— start of Excerpted records —

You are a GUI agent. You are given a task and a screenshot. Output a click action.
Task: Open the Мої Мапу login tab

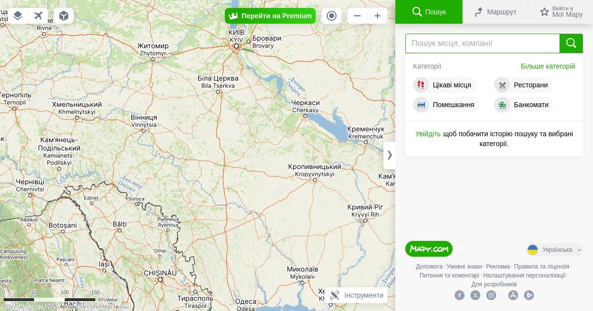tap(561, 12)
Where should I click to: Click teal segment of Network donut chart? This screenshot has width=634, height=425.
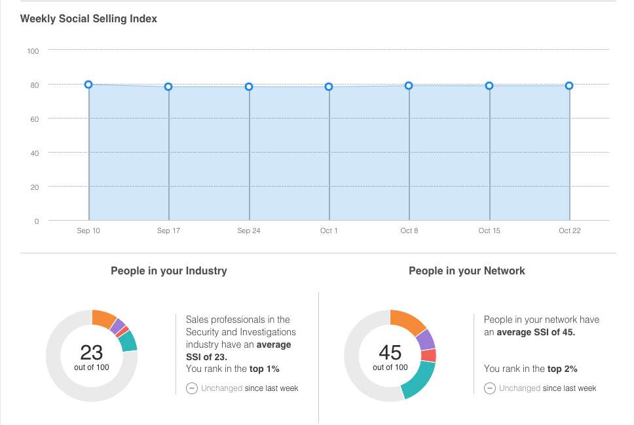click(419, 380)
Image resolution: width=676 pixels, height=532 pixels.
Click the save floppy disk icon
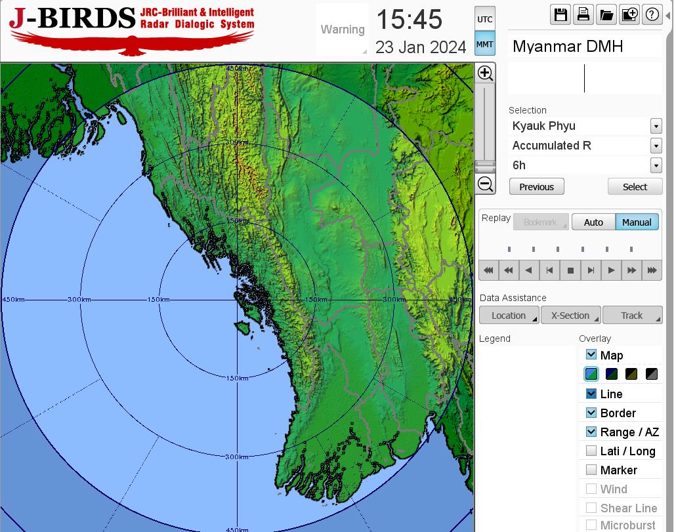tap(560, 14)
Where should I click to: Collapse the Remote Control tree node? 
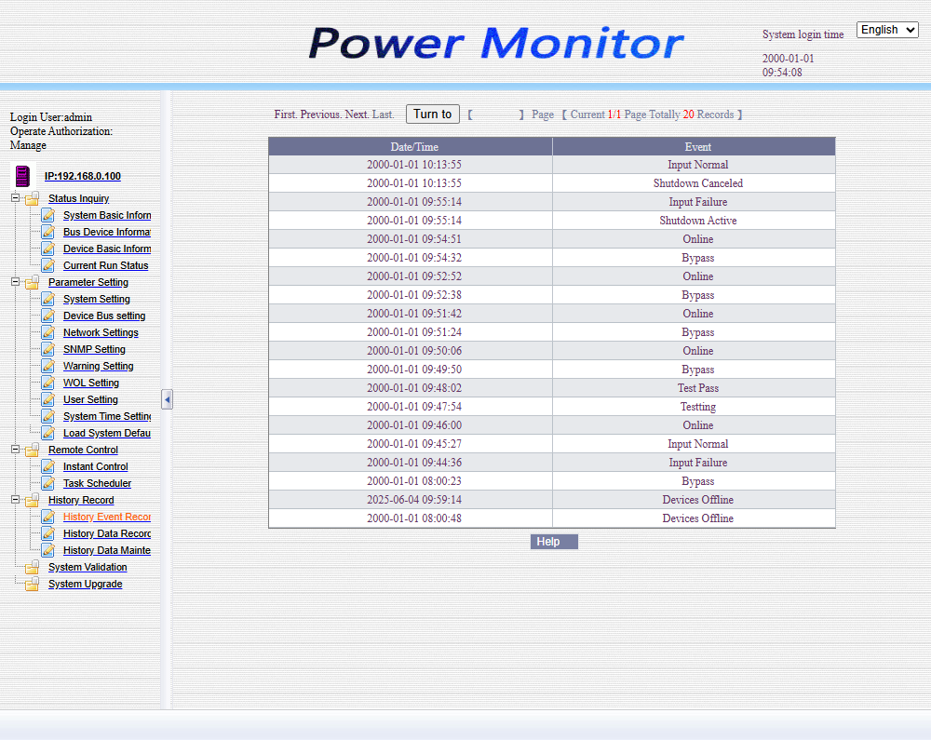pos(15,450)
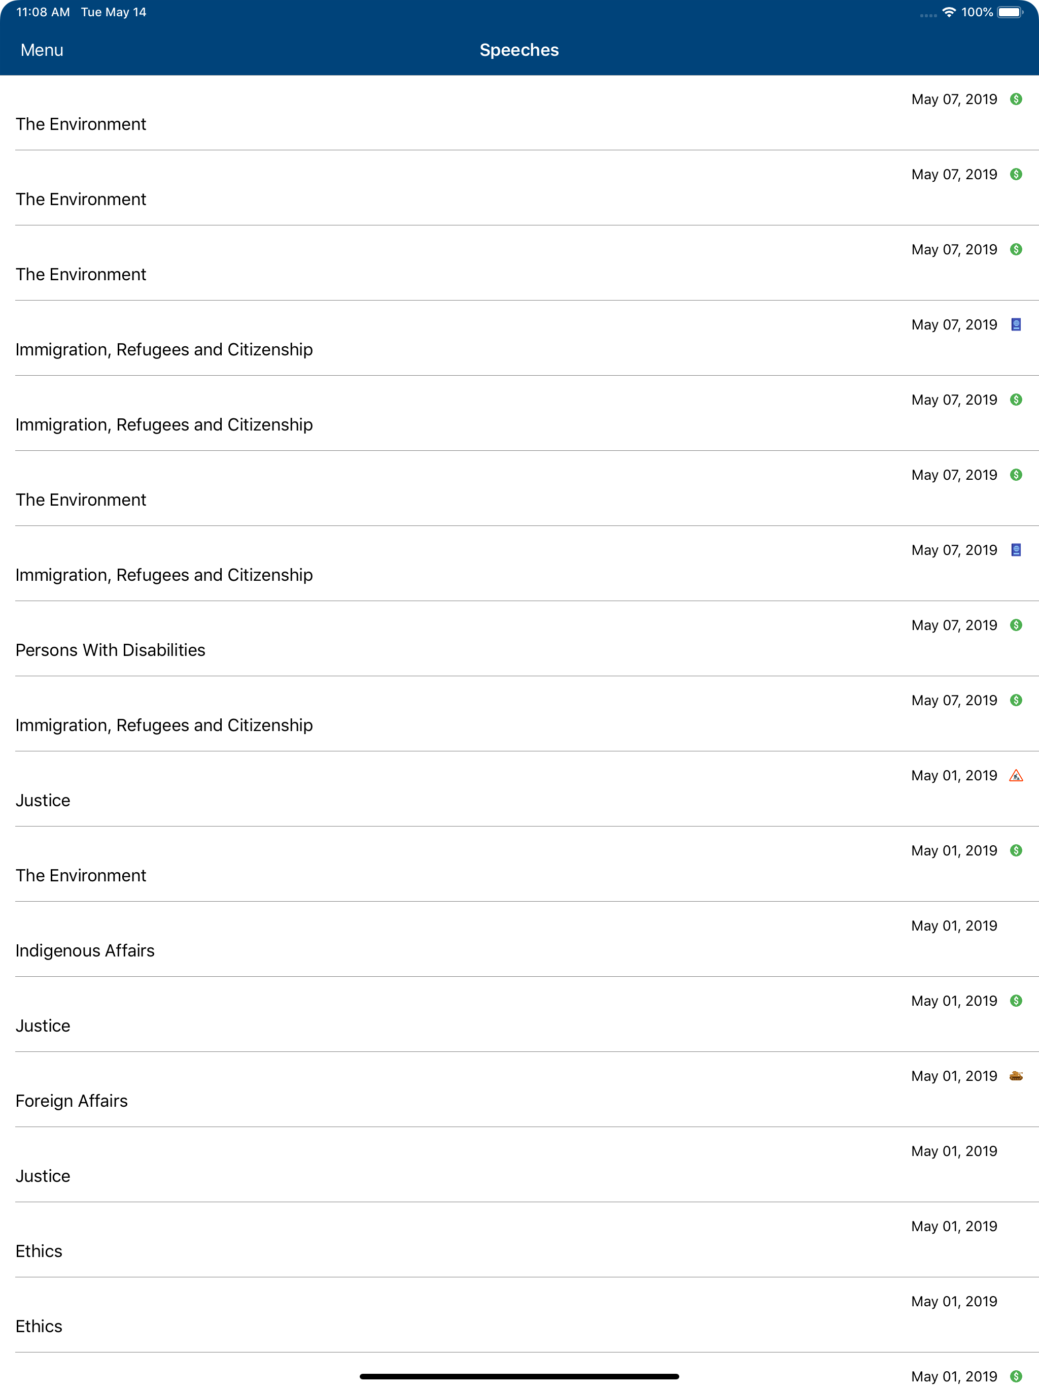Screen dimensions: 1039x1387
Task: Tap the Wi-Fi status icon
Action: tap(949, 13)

— end of Excerpted records —

• _Task statement_:
Please reproduce the whole listing above word for word, leaving out the pictures.

• _Output below_:
You are a GUI agent. You are given a task and a screenshot. Output a click action.
Task: Open the Мої Мапу login tab

tap(561, 12)
Where should I click to: Click teal segment of Network donut chart? This screenshot has width=634, height=425.
click(419, 380)
Image resolution: width=676 pixels, height=532 pixels.
Click the save floppy disk icon
tap(560, 14)
Where should I click to: Collapse the Remote Control tree node? 
pos(15,450)
Screen dimensions: 1039x1387
Task: Tap the Wi-Fi status icon
Action: tap(949, 13)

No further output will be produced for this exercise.